Jeux de pouvoir – mini-série britannique

Disponible sur Arte.tv jusqu’à février 2024

Arte a la bonne idée de diffuser régulièrement des séries qui ont fait l’objet de remakes dans d’autres pays. J’ai ainsi eu l’occasion de voir ces dernières années House of cards version UK ou Hatufim, magistrale série israélienne qui a inspiré Homeland. Plus récemment, j’ai découvert Jeux de pouvoir, ou State of play en VO (c’est également le titre du film américain qui en a été tiré).

Dans cette mini-série en 6 épisodes, j’ai eu le plaisir de retrouver plusieurs acteurs et actrices britanniques que j’aime beaucoup, comme David Morrissey (le colonel Brandon de l’adaptation BBC de Raisons et sentiments en 2008), Kelly MacDonald (Nanny McPhee, La ruse…) avec un accent de Glasgow tout à fait croquignolet, ou encore le formidable Bill Nighy (Good morning England, Love Actually). Je ne connaissais pas John Simm, très convaincant aussi.

L’histoire : Un grand quotidien britannique enquête sur deux événements survenus le même jour à Londres et qui semblent indépendants au départ (mais qui, vous l’aurez deviné, sont en fait liés), en l’occurrence la mort d’un jeune homme noir criblé de balles dans une ruelle et celle d’une assistante parlementaire passée sous un métro. Corruption politique, poids des lobbies, indépendance (ou non) de la presse, tensions raciales, ambition professionnelle, trahisons en amour et en amitié, tous les ingrédients sont réunis pour quelques soirées rivé(e)s à son écran. La série a certes un peu vieilli sur le plan purement visuel (elle date de 2003). Pourtant, en quelques minutes, j’étais captivée par cette enquête journalistique et criminelle très réaliste et au rythme trépidant. La tension est constante, tous les personnages sont confrontés à des dilemmes éthiques dans leur métier de journaliste, parlementaire, policier, ou dans leur vie personnelle et les rebondissements se multiplient.
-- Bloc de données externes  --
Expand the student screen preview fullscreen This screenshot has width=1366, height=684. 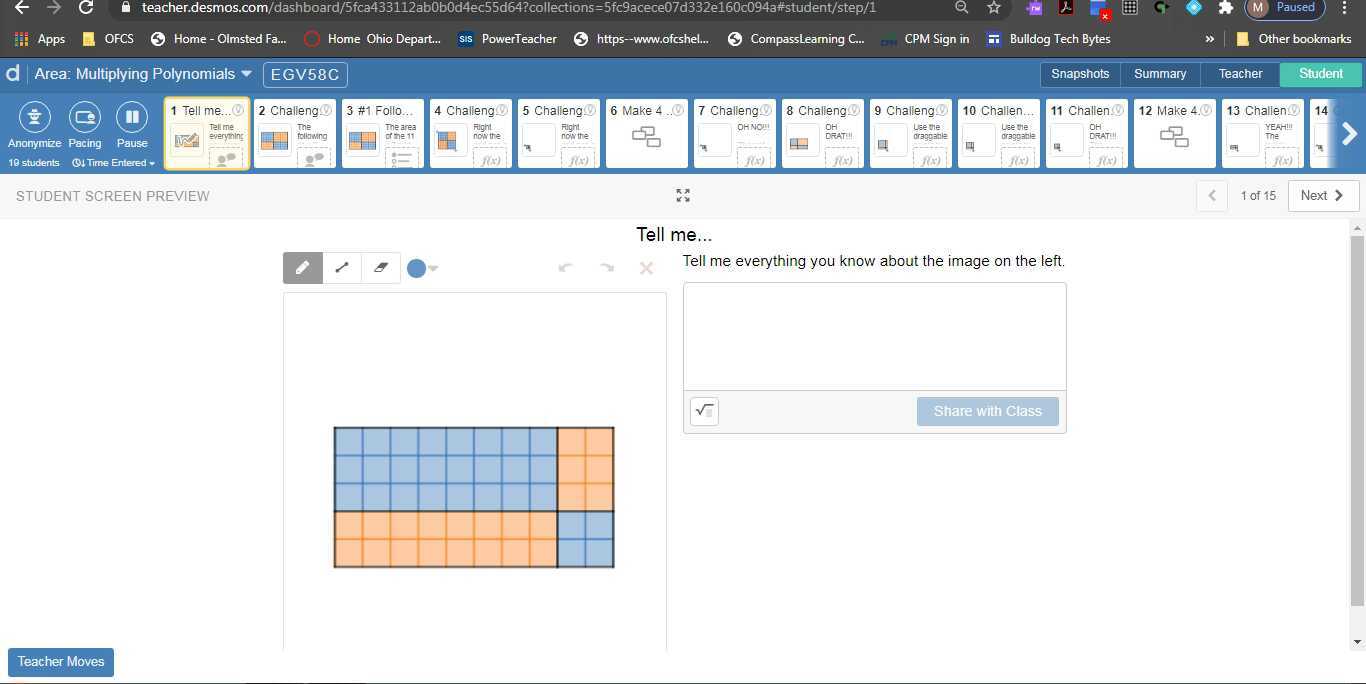click(683, 195)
On aurait sans doute pu se passer d’une intrigue sentimentale qui n’apporte pas grand-chose, mais le reste du scénario est extrêmement bien ficelé. L’habituée des séries et romans policiers que je suis a été habilement embobinée puisqu’elle n’avait pas vu venir le dénouement de cette histoire. Le casting est exceptionnel, avec des seconds rôles géniaux (James McAvoy, Marc Warren…) et des personnages tous très fouillés. Je n’oublie pas non plus les touches d’humour que j’aime tant chez les Anglais et qu’ils savent distiller même dans un thriller comme celui-ci. Bref, Jeux de pouvoir est une série intelligente et rythmée à ne pas manquer.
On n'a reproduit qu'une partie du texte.